WHAT YOU SHOULD DO :: The answer must be a single number: the count of lines in the data below that hold the word "computer".

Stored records
※

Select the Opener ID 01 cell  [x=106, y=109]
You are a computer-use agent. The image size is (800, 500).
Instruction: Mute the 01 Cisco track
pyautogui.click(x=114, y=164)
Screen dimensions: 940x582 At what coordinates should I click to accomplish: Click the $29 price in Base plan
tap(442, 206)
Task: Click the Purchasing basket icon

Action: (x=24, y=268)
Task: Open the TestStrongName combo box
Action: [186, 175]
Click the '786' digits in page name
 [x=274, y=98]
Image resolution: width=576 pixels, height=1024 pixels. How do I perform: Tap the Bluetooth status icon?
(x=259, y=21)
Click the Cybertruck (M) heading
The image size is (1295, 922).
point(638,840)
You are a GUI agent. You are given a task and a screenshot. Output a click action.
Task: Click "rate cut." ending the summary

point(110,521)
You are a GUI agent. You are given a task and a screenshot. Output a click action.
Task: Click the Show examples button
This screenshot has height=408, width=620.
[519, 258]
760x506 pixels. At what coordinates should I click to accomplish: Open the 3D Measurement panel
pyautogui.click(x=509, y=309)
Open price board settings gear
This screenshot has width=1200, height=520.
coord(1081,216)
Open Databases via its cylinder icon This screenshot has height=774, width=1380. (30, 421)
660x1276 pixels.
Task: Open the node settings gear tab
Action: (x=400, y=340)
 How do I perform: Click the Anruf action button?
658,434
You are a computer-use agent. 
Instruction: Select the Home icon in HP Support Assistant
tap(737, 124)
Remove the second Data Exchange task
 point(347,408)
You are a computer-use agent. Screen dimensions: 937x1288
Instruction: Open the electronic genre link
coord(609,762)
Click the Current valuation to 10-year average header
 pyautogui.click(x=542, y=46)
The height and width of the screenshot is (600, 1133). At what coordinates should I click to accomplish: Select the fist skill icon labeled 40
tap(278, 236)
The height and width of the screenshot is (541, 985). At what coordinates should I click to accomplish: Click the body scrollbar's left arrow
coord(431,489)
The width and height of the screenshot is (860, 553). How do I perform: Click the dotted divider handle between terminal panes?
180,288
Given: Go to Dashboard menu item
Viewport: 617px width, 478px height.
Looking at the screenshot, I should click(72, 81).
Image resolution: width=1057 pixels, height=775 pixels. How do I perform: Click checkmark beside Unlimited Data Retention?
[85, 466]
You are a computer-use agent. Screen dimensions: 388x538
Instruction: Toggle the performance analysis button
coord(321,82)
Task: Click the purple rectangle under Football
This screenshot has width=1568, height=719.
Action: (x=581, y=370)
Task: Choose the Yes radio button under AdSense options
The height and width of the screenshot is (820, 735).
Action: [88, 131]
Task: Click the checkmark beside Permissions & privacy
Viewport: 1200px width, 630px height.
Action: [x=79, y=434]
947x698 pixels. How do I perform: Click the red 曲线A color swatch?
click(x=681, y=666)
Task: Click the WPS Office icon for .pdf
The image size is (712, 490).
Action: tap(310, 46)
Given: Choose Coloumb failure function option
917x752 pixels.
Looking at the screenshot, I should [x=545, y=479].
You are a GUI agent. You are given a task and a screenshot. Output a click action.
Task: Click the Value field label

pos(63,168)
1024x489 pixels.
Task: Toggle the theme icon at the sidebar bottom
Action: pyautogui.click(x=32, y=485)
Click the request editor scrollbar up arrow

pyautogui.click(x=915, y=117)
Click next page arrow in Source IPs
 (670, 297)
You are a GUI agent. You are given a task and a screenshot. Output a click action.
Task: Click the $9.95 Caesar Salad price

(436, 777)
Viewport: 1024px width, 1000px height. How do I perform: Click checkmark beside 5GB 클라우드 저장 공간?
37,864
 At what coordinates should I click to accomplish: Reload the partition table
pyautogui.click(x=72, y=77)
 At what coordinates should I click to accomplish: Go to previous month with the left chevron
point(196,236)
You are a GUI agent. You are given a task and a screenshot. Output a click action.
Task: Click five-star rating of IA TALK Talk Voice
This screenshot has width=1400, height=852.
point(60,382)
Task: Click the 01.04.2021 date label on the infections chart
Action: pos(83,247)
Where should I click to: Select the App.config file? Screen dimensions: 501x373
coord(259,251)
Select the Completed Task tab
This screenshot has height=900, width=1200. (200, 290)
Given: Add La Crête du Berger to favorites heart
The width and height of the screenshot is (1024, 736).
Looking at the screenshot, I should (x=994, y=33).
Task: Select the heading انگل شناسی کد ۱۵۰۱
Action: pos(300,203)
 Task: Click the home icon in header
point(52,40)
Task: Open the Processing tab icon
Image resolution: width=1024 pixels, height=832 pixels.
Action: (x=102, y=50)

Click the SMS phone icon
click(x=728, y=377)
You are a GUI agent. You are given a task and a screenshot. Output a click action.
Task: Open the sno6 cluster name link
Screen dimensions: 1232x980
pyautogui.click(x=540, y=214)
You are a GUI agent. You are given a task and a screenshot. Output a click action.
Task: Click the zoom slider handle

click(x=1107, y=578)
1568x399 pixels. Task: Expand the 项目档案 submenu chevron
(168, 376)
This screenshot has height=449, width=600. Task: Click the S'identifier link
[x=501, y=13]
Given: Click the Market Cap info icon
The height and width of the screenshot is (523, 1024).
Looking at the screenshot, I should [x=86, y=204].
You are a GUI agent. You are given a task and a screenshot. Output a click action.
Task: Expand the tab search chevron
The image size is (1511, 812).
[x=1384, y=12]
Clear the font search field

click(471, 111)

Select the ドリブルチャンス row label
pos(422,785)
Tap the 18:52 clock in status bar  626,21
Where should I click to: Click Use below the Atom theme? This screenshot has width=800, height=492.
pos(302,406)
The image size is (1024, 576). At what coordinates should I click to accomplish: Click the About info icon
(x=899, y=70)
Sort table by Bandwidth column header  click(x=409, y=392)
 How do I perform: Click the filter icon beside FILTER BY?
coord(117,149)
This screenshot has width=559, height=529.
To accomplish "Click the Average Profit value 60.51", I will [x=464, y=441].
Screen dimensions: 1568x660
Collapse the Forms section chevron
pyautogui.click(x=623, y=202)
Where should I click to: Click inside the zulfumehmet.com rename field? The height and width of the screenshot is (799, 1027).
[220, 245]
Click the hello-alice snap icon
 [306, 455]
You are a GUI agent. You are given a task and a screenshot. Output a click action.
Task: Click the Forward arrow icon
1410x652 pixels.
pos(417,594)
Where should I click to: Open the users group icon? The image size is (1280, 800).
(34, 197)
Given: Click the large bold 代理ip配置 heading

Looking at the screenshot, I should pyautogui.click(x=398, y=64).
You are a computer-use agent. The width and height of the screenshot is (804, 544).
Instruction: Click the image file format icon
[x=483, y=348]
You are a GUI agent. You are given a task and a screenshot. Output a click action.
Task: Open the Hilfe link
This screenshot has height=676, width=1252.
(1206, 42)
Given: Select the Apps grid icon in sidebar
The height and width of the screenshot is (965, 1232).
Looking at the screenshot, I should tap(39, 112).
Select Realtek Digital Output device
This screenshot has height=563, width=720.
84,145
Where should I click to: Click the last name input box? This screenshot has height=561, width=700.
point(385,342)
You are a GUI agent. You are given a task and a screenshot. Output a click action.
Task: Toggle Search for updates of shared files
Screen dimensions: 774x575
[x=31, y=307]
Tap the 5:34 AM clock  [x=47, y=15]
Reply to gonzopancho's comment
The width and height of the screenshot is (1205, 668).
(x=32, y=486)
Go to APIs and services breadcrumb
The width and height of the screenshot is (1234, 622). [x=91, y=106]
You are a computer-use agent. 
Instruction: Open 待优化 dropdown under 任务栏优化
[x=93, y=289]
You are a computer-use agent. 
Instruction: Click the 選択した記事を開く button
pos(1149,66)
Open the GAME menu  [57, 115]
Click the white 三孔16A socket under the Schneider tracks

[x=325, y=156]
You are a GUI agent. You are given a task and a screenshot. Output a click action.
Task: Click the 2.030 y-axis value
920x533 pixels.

※

SOLVED PROBLEM :: 7